Szef Porozumienia zdradził, że Jarosław Kaczyński osobiście mówił mu o swoim zamiarze przeprowadzenia przedterminowych wyborów w 2022 roku.
“Wówczas wierzył jeszcze, że Polski Ład przyniesie dobroczynne skutki, jakimi mamił go Mateusz Morawiecki. Okazało się jednak, że skala inflacji, po części wygenerowanej przez Polski Ład, jest tak duża, że obecnie decyzja PiS o przedterminowych wyborach byłaby krokiem samobójczym” – tłumaczył.
Polityk stwierdził również, że nie wierzy w możliwość zdobycia poparcia dla rządu w klubie PSL.
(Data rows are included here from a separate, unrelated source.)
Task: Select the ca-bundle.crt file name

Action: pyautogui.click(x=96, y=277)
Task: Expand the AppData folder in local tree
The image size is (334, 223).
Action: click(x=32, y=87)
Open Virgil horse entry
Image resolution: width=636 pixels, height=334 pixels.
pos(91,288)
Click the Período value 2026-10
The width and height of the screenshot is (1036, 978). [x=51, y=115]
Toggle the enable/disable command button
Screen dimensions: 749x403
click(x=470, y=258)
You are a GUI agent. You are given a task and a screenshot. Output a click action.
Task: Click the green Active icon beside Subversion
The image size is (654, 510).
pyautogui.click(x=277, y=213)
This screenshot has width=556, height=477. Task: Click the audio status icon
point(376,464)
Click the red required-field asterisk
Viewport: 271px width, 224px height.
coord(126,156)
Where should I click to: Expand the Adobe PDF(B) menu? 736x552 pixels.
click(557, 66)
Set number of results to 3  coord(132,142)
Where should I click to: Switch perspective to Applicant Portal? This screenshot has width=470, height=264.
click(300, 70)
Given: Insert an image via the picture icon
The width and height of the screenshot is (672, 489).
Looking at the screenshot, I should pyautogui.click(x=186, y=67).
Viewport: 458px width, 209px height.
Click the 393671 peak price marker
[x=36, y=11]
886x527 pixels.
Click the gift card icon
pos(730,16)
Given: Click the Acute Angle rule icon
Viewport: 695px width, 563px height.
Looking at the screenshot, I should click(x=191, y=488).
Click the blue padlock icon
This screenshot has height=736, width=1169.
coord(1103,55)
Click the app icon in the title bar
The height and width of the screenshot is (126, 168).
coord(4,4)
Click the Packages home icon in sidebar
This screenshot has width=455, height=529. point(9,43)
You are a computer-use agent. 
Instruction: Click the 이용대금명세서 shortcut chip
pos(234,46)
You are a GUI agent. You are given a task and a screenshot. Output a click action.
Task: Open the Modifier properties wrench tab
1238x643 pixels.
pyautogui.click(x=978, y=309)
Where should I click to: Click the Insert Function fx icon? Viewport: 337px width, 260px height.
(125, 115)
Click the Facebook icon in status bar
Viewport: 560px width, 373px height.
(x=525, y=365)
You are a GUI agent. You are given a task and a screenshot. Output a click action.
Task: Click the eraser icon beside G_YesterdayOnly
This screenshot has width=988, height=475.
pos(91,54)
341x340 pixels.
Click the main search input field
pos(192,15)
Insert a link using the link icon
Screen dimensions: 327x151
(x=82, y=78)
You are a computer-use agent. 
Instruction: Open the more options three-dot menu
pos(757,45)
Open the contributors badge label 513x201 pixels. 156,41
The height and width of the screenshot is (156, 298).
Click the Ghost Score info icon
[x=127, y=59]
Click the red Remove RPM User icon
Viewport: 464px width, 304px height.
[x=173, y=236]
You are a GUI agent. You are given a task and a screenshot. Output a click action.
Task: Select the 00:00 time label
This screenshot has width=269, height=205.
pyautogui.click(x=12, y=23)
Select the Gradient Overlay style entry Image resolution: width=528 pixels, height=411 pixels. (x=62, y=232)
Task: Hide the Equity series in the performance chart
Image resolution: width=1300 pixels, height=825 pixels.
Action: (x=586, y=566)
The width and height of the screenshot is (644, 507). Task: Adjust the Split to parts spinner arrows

“Sytuacja, w której trzeba szukać poparcia w opozycji, jest dla Jarosława Kaczyńskiego wyjątkowo irytująca. Dlatego sądzę, że zrobi wszystko, by zapewnić sobie niewielką, ale stabilną większość w ramach porozumień zawartych z Pawłem Kukizem czy dwójką tak zwanych niezależnych posłów. To daje razem 233 głosy. Przy niskiej niestety mobilizacji po stronie opozycji pozwala to PiS seryjnie wygrywać sejmowe głosowania” – dodał były wicepremier.
Gowin zdradził, że w najniższych tygodniach rozpocznie swój objazd po Polsce, podczas którego będzie spotykał się z działaczami Porozumienia oraz innymi partnerami i rozmawiał o centroprawicowej liście wyborczej z udziałem PSL, konserwatywnej części samorządowców “a być może w przyszłości także Polski 2050 Szymona Hołowni”.